In an in vivo skin irritation study in New Zealand White rabbits according to OECD Guideline 404 and EU Method B.4 (Safepharm, 2001), a single 4-hour semi-occluded application (0.5 ml) of the test material was administered to the intact skin of three rabbits. Skin reactions were recorded 1, 24, 48 and 72 hours after administration. The mean value from gradings at 24, 48 and 72 hours after patch removal calculated were the following:

- erythema/eschar: score 0/6=0 (3 out of 3 animals)

- oedema: 0/6=0 (3 out of 3 animals)

No evidence of skin irritation/corrosion was noted. The test material is not corrosive and not irritant to skin according to the regulation 1272/2008/EC.

Eye irritation:

In an acute eye irritation study (Toxicoop, 2017) in New Zealand White rabbits according to the Draize method, 0.1 g the test item was placed into the conjunctival sac of left eye of each animal. The untreated right eye served as control. Treated and control eyes were examined at 1, 24, 48 and 72 hours and 1 week after the application.

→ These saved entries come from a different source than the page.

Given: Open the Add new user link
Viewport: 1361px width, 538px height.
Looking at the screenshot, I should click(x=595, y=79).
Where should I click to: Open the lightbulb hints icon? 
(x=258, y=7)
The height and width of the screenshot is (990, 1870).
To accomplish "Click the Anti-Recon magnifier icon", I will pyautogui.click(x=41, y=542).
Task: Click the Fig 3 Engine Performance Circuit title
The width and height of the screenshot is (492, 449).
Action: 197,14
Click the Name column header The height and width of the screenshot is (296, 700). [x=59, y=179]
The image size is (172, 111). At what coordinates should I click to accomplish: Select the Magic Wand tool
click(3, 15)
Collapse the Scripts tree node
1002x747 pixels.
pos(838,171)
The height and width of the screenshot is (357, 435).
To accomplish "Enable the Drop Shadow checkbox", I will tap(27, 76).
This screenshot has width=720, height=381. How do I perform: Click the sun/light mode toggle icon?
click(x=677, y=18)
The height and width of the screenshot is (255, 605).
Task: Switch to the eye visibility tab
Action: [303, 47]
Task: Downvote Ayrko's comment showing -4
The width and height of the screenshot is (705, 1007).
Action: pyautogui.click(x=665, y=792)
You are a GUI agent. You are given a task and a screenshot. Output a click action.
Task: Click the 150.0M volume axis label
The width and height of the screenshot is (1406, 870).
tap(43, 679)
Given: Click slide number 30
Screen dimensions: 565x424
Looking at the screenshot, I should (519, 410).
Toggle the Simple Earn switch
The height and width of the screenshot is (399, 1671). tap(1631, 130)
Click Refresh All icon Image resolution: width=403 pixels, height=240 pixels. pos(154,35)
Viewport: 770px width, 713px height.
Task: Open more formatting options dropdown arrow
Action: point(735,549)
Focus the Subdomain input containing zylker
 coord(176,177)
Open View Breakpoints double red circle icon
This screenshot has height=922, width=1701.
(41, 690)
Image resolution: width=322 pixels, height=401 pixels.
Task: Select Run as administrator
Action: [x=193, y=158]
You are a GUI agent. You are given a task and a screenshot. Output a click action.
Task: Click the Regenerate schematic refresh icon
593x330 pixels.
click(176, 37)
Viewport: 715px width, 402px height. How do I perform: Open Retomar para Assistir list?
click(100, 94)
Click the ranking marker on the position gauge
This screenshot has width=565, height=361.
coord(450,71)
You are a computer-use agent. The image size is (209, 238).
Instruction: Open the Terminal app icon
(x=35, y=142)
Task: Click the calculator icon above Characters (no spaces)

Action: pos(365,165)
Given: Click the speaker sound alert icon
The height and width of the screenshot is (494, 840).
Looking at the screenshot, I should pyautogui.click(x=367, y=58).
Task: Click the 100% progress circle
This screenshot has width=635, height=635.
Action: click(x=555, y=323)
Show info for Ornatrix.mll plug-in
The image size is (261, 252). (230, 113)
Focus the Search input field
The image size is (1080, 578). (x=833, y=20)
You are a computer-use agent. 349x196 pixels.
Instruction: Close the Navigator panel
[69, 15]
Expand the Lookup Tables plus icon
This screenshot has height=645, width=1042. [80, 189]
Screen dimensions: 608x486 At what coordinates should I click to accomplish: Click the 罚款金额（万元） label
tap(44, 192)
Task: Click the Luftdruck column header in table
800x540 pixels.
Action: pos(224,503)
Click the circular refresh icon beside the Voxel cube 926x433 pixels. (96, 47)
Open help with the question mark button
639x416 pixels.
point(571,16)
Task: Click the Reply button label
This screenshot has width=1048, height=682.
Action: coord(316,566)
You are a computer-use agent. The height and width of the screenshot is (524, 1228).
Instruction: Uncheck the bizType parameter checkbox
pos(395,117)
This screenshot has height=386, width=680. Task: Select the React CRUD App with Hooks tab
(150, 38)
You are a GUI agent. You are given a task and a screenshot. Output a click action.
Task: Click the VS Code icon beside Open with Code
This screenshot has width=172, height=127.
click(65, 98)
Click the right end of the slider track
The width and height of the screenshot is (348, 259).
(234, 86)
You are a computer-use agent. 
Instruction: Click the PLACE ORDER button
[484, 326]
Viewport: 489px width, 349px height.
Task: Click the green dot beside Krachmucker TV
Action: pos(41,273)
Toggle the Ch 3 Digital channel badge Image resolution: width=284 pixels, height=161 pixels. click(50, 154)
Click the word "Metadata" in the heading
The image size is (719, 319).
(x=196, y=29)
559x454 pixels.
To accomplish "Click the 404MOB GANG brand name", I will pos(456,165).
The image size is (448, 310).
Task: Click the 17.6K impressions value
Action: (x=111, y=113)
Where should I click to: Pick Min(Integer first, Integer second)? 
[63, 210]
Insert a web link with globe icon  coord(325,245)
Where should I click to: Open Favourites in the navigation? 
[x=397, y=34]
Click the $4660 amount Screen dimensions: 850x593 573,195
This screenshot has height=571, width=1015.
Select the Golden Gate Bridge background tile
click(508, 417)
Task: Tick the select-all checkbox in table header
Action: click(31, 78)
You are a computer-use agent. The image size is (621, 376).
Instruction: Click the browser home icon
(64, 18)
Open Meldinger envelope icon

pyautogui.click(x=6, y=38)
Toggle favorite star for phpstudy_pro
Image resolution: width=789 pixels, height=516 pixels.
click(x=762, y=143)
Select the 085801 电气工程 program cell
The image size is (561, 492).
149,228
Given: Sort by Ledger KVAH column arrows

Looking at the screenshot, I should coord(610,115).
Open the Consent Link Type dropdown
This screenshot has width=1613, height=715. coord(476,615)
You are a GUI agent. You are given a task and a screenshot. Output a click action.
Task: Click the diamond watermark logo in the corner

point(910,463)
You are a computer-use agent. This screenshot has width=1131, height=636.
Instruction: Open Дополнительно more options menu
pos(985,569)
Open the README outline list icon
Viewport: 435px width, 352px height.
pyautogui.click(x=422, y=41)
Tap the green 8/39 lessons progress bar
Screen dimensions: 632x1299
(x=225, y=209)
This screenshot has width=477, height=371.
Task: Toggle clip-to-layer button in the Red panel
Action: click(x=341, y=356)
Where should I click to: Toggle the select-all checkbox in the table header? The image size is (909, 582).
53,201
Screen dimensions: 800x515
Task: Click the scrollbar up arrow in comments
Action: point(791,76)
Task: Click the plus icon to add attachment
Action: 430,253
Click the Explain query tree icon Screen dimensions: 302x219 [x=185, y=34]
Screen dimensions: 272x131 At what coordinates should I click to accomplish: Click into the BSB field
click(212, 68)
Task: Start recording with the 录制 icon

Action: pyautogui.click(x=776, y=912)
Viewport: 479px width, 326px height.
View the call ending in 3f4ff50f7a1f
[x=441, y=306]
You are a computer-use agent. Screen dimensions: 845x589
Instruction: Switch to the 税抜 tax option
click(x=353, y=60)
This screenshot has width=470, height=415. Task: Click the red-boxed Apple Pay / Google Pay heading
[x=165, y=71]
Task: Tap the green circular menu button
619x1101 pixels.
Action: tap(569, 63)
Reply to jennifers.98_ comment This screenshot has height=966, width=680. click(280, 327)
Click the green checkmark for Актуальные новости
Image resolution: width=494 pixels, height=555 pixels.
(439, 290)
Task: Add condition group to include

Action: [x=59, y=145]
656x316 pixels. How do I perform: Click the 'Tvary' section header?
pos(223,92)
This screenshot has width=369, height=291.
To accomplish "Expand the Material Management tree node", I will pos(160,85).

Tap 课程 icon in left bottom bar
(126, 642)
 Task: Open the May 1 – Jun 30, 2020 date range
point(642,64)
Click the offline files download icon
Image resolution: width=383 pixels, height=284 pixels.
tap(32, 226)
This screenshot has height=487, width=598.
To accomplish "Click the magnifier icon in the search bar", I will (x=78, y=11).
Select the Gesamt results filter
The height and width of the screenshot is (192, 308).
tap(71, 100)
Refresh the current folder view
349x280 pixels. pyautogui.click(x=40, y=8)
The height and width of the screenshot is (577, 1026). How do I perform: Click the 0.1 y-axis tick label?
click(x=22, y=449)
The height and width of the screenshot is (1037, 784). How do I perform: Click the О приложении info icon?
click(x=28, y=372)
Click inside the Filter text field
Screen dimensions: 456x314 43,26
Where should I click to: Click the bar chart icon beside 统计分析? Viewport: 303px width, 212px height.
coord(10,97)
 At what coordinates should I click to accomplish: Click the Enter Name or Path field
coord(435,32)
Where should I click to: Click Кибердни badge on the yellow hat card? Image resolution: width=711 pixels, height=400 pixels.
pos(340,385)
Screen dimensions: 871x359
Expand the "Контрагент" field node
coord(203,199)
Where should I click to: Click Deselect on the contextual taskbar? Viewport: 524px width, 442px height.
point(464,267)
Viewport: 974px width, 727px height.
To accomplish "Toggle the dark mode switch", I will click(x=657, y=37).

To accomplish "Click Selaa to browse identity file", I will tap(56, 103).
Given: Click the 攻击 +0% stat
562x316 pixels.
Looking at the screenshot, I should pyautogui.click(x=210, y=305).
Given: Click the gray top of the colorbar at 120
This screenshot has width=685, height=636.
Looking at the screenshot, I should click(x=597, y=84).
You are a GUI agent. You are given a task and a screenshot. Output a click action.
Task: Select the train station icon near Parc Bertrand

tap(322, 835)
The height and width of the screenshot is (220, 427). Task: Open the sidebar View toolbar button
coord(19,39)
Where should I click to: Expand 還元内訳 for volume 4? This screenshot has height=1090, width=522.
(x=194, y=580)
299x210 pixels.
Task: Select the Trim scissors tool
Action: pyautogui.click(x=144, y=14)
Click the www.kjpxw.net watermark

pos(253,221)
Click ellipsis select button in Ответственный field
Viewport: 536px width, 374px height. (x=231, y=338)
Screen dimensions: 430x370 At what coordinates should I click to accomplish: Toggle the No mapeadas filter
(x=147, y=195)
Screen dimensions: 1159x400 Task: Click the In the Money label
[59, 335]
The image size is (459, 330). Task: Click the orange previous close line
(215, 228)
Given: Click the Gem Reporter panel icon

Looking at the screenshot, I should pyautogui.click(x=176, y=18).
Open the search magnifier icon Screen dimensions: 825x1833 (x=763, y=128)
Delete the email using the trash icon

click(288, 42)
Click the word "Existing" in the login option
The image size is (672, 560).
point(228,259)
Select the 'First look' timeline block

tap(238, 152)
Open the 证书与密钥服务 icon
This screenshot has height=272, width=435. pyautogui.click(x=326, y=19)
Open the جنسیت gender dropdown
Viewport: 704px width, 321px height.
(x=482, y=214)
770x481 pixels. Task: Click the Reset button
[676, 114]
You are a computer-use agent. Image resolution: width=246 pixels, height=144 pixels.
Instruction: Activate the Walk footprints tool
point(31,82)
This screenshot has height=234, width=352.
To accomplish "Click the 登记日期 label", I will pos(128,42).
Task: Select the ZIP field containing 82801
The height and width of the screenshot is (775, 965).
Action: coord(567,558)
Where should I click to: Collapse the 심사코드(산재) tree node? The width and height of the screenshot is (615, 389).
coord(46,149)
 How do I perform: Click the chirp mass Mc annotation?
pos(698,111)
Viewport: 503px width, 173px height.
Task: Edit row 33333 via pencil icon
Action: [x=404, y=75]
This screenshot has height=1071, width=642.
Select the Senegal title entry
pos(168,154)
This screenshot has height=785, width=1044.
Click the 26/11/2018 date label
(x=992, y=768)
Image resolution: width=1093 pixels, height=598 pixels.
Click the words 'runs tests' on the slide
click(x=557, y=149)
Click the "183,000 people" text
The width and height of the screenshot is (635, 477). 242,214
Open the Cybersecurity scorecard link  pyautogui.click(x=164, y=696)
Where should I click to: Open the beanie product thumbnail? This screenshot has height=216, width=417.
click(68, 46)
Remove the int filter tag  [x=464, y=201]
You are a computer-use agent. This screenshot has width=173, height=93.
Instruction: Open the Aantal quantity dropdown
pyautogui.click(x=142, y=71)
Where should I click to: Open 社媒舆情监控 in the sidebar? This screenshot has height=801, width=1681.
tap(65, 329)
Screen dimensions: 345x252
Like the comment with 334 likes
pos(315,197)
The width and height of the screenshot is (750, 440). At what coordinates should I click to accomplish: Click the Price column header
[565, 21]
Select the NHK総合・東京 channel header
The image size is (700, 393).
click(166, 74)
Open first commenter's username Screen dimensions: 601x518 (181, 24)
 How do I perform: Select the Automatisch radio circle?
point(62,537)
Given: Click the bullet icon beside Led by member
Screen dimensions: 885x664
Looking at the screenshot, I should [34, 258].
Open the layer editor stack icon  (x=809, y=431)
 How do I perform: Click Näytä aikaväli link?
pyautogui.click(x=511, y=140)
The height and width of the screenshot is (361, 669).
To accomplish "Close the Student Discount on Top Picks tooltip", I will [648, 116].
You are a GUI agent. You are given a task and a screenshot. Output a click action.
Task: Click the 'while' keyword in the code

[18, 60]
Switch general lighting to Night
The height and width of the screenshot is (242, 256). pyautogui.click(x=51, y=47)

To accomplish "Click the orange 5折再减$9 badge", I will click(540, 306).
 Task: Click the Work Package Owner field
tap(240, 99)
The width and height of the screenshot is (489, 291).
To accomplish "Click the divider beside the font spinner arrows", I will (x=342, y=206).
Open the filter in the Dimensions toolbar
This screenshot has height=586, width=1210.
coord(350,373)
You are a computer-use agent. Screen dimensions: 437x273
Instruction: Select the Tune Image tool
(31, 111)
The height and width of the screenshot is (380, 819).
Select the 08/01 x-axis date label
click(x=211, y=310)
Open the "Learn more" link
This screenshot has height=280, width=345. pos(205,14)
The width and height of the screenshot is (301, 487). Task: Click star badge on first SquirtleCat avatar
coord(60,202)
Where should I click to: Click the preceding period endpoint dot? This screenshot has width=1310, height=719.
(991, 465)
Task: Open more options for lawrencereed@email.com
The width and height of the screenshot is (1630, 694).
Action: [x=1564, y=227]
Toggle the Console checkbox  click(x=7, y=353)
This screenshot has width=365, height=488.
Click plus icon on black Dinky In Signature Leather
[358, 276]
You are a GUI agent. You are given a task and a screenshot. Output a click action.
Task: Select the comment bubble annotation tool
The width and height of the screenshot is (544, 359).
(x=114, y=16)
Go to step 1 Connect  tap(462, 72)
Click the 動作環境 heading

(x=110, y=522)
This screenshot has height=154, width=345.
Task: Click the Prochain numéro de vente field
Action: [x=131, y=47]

The animals’ individual mean scores (considering readings at 24, 48 and 72 hours after the treatment) were as follows:

cornea opacity : 0.00, 0.00, 0.00

iris                    : 0.00, 0.00, 0.00

redness             : 0.66, 1.00, 1.00

chemosis          : 0.00, 0.00, 0.33

discharge         : 0.00, 0.00, 0.66

No systemic toxicity was observed on the day of the treatment and during the 1-week observation period.The test material is not irritant to the eyes according to the regulation 1272/2008/EC.

Justification for classification or non-classification

Skin irritation:

According to the in vivo skin irritation study no evidence for skin irritation was noted for p-Nitrobenzoic acid, compound with 2,2',2''-nitrilotriethanol (1:1). The test item did not meet the criteria for classification as irritant or corrosive according to the criteria of the CLP Regulation (EC) No 1272/2008.

Eye irritation:

According to the acute eye irritation study no evidence for eye irritation was noted for p-Nitrobenzoic acid, compound with 2,2',2''-nitrilotriethanol (1:1). The test item did not meet the criteria for classification as irritant or corrosive according to the criteria of the CLP Regulation (EC) No 1272/2008.